When reporting and publishing your research (i.e., scientific papers, conference talks, press releases, talks, etc.), check for and follow the possible GenAI policy of the dissemination forum. If no GenAI policy is stated, you should ask about its use or examine similar publications.
In general, GenAI cannot be listed as a co-author. You can use GenAI to improve the grammar and wording of your text or to create visualisations of your data and results, but you must ensure that the outputs accurately reflect your findings. Describe in detail which GenAI tools have been used substantially in the research process and when writing. Some researchers have used GenAI to prepare a literature review with bad results (i.e., non-existent references, limited viewpoints, etc.). You can use GenAI to help with editing (such as producing LaTeX code).
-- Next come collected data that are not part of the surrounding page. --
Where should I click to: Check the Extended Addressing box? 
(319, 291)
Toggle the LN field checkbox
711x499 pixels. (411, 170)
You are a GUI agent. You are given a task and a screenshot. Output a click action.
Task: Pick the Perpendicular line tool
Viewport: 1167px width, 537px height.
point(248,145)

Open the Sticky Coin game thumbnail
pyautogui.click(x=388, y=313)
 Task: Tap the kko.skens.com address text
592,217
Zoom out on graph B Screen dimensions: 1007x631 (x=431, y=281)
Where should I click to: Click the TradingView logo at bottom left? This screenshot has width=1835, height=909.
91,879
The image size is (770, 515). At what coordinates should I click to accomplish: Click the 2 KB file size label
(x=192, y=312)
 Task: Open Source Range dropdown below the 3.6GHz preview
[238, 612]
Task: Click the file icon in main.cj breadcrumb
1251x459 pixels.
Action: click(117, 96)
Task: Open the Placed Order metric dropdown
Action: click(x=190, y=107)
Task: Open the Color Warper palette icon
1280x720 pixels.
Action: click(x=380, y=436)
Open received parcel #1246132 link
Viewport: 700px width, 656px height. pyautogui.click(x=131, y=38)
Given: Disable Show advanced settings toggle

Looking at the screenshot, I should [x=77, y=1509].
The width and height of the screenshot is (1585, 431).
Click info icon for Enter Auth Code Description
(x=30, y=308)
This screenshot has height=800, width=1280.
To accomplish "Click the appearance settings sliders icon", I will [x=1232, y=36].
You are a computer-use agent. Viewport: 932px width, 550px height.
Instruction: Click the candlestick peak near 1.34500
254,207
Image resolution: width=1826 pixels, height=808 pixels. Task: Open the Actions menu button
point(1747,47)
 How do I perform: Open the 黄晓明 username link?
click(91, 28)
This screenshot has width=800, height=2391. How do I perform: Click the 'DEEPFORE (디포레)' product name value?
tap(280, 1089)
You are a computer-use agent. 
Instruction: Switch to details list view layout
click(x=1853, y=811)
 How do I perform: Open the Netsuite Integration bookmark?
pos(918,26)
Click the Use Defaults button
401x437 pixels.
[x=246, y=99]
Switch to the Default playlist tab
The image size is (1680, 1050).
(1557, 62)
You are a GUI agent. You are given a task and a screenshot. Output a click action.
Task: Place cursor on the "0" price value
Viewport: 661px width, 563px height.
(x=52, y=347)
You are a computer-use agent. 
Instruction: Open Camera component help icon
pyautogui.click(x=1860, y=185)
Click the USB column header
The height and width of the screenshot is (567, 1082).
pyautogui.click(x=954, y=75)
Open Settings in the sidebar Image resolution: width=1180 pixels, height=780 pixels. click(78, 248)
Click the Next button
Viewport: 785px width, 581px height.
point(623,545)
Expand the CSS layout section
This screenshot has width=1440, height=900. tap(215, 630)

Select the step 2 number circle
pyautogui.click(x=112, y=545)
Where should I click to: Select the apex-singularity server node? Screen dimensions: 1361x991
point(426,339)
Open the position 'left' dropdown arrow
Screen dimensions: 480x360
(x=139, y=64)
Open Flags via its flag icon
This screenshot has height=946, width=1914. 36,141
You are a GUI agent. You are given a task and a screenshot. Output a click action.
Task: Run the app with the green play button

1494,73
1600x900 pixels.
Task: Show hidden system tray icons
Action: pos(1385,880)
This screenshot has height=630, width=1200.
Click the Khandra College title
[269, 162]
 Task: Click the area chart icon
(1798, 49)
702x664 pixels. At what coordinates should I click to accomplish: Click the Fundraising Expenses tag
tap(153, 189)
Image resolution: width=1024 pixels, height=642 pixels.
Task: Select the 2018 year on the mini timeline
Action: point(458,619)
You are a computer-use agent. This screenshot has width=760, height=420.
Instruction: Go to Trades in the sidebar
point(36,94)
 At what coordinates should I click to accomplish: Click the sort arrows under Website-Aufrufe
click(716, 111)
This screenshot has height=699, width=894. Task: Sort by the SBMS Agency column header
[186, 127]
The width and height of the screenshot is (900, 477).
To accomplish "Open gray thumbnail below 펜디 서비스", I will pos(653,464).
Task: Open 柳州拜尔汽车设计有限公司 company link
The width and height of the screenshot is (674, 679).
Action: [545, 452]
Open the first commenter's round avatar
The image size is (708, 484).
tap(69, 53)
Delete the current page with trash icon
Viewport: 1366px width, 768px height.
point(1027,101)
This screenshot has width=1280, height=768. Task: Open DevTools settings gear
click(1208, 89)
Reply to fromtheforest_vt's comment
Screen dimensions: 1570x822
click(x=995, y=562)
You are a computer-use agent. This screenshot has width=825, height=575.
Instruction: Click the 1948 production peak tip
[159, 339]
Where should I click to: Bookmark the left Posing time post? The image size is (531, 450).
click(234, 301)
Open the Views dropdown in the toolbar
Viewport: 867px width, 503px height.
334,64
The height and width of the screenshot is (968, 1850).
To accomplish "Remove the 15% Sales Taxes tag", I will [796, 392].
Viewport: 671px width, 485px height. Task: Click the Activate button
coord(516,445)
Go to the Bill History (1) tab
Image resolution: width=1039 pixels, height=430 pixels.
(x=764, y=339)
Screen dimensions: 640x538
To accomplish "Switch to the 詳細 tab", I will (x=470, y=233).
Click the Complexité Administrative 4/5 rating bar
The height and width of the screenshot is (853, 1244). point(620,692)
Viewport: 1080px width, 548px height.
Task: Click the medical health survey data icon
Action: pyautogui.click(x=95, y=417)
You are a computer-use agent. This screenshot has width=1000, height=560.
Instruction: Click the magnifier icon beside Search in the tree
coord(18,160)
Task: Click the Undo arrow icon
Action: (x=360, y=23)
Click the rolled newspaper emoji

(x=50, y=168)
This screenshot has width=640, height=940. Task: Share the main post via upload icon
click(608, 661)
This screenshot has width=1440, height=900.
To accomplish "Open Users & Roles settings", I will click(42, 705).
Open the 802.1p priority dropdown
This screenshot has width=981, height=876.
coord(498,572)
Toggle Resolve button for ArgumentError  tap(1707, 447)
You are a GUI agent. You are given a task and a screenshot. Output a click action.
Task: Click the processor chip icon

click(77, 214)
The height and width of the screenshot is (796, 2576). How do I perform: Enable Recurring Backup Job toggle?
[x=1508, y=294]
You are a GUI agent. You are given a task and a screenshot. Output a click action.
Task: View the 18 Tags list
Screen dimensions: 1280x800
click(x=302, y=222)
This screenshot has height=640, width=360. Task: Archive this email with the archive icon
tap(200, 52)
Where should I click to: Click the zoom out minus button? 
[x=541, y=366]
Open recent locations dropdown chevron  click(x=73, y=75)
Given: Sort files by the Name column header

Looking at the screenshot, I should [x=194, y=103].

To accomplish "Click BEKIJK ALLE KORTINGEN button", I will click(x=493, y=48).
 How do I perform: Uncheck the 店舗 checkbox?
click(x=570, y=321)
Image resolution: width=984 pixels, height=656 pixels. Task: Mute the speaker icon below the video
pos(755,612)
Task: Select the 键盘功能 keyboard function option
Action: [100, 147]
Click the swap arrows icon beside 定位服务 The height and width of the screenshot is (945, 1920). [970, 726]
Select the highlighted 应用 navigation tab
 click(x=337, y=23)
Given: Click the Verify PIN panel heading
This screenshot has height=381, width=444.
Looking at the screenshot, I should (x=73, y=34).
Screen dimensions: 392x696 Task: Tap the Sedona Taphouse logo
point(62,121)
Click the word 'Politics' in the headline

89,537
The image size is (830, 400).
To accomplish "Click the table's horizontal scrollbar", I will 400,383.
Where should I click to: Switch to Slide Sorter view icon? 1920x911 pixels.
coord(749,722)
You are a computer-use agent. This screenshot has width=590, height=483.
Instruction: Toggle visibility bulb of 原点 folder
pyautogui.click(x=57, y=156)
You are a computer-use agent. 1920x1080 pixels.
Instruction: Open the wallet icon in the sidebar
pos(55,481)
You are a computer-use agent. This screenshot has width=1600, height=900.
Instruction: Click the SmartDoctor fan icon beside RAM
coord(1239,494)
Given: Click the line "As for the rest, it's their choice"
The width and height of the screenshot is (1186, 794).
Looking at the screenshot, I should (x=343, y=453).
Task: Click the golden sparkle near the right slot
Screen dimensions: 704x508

Note that if you use GenAI to produce text or illustrations, there is a risk that the text or illustration output relied on copyrighted material and you may inadvertently commit plagiarism.
In any accompanying meta-data, provide information about the use of GenAI.
GenAI tools can be used at almost any level of the research process. Therefore, you should add the necessary information on its use in the appropriate locations. The details included, however, remain up to the author’s discretion. For example, you may describe your use of GenAI in the research plan if you plan to use it to help you answer your research question or in the data management plan if you plan to use GenAI to help analyse your data.
The EU issued a new regulation concerning artificial intelligence. The EU’s AI Act does not apply if an AI system is developed and put into service solely for scientific research and development purposes. However, the regulation does apply if the system is tested in the real world or if you are planning to bring an AI system to market. If you have any plans to commercialise an AI tool, please contact University's Legal Services as early as possible.
Generative AI: artificial intelligence that generates data (e.g., text, images, etc.).
Bias: incomplete or inaccurate data resulting from AI. The data used for training can be skewed, such as excluding people of colour or minority populations. As an example, the data used for ChatGPT has a language and geographical bias, in that it skews towards English-language texts and publications, predominantly from the US.
Data leak or leaking: data made accessible outside its intended environment, typically unintended or by accident.
LaTeX code: LaTeX is a typesetting software which can rely on customised code styles, colours, and languages amongst others.
Synthesised or synthetic data: artificially generated data which attempt to imitate real data.